There are three villages named Thurlby in Lincolnshire, Thurlby by Bourne, on which this website is based. Thurlby, midway between Newark on Trent and Lincoln.and the third Thurlby which is near Mablethorpe.
The name Thurlby has appeared in several different forms of spelling – Turolvebi, as in the Domesday Survey in 1086, also Turoldvebi, Torulfbi, Thurlobie, Thorlby, being some. By 1207 it had become Thurleby, meaning Thorulf’s farmstead or village. The name Thurlby also seems to mean, the settlement of the Thorold family. The name Thorold appears in the early Church Registers.
Thurlby, near Bourne, is a parish in the county, diocese and archdeaconry of Lincoln, in the south of the district of Kesteven, in the wapentake and rural deanery of Ness.

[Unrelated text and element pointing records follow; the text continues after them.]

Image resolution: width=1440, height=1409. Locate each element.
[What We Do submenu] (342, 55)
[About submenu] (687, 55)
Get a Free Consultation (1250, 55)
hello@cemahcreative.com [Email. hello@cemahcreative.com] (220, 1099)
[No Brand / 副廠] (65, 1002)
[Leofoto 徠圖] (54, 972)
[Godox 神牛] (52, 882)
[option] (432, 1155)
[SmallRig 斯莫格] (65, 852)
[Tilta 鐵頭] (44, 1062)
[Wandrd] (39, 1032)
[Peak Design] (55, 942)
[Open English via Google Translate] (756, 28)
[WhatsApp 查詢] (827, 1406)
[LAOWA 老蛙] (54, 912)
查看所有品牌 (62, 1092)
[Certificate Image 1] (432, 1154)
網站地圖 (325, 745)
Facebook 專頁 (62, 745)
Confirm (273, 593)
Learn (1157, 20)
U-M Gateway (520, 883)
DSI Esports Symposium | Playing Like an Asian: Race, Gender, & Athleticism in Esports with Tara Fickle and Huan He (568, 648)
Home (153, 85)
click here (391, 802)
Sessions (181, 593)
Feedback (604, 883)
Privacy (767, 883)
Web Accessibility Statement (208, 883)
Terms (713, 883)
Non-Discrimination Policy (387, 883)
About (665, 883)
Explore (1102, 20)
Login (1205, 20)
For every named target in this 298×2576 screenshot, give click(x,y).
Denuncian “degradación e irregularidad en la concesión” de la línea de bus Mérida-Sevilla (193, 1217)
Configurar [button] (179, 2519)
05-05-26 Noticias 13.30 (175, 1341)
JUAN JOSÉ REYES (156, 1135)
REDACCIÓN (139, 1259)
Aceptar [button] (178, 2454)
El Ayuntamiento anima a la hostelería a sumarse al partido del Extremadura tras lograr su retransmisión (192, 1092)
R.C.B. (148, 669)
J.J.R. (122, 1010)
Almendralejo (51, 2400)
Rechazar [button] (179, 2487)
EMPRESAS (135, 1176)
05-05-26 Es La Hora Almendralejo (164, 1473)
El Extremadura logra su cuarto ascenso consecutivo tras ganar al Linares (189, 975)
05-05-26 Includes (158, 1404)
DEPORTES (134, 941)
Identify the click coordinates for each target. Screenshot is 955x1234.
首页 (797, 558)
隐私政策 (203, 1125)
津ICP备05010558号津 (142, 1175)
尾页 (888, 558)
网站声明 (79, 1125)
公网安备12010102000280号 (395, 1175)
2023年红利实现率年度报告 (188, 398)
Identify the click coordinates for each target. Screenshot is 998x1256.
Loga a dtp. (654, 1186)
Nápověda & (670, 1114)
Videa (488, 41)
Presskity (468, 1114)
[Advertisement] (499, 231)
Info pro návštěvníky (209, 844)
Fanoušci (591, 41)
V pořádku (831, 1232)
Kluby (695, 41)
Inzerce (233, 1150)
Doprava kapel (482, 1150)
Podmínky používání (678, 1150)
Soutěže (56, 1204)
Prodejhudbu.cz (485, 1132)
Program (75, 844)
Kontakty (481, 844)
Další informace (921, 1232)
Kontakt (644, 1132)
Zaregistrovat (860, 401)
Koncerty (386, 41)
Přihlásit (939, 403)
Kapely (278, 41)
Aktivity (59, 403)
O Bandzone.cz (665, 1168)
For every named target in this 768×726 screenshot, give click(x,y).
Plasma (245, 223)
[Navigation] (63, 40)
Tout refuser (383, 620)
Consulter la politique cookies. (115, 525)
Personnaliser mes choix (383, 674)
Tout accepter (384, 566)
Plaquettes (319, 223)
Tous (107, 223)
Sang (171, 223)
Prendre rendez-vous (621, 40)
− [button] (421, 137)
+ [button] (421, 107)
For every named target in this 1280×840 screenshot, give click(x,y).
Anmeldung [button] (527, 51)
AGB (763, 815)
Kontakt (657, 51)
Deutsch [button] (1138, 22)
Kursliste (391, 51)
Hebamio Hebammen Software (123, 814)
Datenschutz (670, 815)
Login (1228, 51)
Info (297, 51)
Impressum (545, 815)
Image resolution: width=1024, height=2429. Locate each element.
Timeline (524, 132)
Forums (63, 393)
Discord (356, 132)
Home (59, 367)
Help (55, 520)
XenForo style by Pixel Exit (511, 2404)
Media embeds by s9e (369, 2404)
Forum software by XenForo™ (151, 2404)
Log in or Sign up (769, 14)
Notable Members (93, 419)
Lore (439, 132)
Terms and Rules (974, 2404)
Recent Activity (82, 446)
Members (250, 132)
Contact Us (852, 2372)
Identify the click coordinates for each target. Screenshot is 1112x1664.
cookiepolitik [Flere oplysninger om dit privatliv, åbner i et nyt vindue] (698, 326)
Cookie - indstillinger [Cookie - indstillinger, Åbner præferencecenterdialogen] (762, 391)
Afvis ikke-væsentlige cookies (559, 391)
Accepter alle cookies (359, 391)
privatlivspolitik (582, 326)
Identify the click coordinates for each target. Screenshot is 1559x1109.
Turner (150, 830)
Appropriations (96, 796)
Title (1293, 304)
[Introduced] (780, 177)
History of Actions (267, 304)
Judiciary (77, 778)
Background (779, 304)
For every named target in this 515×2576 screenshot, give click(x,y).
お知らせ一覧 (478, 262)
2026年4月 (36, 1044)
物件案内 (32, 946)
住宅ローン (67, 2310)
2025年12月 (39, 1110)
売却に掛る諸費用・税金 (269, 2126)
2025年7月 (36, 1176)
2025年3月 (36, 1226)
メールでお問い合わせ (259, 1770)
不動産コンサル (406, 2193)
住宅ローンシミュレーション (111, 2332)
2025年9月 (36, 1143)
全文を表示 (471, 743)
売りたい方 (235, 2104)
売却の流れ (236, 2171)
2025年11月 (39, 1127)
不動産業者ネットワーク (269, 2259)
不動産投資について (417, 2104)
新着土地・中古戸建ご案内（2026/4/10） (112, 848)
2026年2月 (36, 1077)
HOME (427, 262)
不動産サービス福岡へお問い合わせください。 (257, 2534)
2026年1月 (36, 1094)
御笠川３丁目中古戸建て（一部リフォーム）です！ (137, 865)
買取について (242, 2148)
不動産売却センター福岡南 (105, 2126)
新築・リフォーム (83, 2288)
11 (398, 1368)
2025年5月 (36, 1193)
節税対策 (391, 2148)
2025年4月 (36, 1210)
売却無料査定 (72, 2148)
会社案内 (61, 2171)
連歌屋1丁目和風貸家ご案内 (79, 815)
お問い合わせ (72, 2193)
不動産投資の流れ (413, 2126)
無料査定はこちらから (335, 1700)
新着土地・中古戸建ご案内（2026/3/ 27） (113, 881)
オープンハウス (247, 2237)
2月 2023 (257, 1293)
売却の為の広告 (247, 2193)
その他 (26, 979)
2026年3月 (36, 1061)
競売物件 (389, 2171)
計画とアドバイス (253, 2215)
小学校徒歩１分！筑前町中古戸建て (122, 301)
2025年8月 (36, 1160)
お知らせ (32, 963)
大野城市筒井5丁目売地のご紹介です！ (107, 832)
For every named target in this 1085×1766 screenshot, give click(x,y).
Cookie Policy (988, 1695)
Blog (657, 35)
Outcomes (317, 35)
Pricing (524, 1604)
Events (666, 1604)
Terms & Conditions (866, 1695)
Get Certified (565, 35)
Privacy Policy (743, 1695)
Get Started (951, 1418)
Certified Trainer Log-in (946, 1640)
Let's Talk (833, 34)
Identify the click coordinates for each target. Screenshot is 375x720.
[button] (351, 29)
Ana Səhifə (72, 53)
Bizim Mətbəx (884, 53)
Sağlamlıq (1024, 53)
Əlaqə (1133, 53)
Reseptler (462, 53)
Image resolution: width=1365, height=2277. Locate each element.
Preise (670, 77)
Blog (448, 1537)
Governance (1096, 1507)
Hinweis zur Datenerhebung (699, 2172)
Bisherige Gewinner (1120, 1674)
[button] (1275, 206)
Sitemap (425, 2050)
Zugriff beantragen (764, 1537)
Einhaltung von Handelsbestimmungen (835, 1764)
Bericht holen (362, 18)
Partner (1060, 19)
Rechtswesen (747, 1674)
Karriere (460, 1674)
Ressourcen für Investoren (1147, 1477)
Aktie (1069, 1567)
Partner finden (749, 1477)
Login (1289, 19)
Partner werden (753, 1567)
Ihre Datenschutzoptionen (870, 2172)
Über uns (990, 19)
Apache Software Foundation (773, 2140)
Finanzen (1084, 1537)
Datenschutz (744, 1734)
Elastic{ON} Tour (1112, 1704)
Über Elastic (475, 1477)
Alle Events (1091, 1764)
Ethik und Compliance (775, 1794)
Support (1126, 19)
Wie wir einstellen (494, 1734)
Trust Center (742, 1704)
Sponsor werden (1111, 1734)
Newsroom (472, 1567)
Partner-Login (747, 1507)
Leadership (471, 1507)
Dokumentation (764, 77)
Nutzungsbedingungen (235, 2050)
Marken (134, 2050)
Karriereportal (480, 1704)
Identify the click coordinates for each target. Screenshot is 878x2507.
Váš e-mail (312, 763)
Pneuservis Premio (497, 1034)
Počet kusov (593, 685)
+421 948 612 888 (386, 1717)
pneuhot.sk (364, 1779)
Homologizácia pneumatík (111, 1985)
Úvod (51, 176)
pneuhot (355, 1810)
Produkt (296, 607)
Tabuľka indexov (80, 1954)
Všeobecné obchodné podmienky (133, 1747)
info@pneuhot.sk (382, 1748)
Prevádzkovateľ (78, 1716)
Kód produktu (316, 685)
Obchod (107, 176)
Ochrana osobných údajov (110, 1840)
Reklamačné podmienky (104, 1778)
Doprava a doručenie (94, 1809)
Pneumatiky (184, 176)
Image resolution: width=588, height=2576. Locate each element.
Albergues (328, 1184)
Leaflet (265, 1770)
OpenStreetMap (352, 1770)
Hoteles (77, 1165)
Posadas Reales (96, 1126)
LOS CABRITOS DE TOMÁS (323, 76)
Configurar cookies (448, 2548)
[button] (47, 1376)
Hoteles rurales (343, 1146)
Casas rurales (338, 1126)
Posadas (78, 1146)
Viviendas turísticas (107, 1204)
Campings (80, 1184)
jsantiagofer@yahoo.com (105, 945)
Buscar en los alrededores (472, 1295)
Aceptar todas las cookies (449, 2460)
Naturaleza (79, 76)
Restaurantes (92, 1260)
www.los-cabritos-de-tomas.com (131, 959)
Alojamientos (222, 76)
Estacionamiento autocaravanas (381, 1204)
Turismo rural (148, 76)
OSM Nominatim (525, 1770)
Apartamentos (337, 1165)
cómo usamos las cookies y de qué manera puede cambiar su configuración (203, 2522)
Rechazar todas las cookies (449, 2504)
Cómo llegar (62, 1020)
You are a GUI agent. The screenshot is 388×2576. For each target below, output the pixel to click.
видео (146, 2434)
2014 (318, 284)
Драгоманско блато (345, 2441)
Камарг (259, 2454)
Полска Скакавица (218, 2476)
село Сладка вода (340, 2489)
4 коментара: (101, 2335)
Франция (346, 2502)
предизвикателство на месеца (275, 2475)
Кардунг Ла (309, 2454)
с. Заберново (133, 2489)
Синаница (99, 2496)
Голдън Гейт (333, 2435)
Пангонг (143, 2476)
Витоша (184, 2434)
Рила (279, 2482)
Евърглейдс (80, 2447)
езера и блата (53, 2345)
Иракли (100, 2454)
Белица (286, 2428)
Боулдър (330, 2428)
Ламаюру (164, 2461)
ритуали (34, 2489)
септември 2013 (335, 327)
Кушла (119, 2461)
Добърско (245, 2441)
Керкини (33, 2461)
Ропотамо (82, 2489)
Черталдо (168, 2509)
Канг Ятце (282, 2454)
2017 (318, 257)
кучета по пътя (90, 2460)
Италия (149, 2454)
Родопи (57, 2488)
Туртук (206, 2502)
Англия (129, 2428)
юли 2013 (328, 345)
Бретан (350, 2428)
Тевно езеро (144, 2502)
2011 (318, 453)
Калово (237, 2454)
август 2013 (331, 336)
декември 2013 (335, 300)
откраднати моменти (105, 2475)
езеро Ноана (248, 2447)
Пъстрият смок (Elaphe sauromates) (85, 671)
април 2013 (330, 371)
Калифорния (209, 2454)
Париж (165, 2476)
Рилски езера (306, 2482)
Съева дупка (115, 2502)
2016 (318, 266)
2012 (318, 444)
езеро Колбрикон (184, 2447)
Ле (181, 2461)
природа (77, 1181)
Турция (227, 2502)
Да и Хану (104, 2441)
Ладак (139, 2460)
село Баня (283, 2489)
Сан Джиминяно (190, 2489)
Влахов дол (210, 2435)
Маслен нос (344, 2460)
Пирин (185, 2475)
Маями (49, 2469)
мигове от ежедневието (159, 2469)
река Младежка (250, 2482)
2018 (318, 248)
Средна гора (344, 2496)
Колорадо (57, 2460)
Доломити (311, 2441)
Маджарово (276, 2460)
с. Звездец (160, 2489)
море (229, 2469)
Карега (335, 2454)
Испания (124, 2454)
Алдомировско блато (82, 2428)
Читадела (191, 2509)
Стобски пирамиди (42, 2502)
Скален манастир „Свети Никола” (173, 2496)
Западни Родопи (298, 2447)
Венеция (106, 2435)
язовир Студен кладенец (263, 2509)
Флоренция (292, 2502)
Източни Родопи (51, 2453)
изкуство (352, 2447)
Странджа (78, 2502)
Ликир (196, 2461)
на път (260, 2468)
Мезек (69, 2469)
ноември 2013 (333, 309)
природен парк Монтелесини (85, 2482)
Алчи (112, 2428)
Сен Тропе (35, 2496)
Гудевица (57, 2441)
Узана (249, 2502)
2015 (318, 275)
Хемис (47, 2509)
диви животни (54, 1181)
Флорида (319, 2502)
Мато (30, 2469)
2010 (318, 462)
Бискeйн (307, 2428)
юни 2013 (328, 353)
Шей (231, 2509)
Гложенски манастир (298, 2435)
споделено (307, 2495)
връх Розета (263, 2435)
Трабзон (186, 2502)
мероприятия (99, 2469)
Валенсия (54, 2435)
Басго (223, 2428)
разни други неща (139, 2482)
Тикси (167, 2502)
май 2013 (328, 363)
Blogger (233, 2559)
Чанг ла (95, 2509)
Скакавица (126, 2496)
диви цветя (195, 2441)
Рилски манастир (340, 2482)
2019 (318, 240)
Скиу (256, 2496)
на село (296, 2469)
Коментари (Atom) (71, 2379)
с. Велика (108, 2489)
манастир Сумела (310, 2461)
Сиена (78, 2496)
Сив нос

Even such a matter of fact description as that enshrines some of our past history. Lincoln, known to the Ancient Britons as Lindcoit, and to the Romans as Lindum Colonia. Kesteven, from the Celtic and Anglo-Saxon languages, referring to the woodlands that once abounded in the area. Wapentake, meaning weapon touching, harks back to the gatherings of Danish warriors. Ness, a tongue of land, is evidence that the Saxons found here a level stretch of dry land, surrounded by a waste of fenland between the rivers Glen and Holland.
The words diocese, archdeaconry and rural deanery are a reminder of the days when the Christian Church was established in the land, and that it drove out the strange pagan religion of Saxon and Dane.
The word parish takes us back to Theodore of Tarsus, a Greek whose orderly mind was shocked by Saxon haphazardness, and who when made Archbishop of Canterbury (668 – 690) introduced reforms that led to the division of the whole of England into ecclesiastical parishes, the majority of which remain unchanged in area to this day.
The earliest known British tribe to settle in Lincolnshire were the Iberians, followed by the Welsh, who were driven out by a Belgian tribe. When the Romans landed the chief tribe here was the Coritani, who are said to have been a branch of the Iceni (“the tribe ruled by Boadica). In the year 70 A.D. they were put down by the Romans. As far as is known at present there are no traces of the Ancient Britons in Thurlby.
The oldest existing record of civilisation in the parish is this former Roman canal which runs from north to south and is to be seen to the east of the village. It was one of the greatest feats carried out in Britain by the engineers of the Roman Empire. It is said to have been constructed in the time of the Emperor Nero (37 -68 A.D.) when Cato Decianus was procurator. It was an immense canal 56 miles long, that caught the drainage from the hills to the west, and held the water from flooding the fens to the east, discharging its waters into the River Nene at Peterborough, and into the River Witham near Lincoln. Now days it is little more than a ditch in many places, though at Thurlby it still forms part of the land drainage system of the parish. Along it have passed in turn Roman centurions, Saxon invaders, Danish pirates, and perhaps even Plantagenet kings.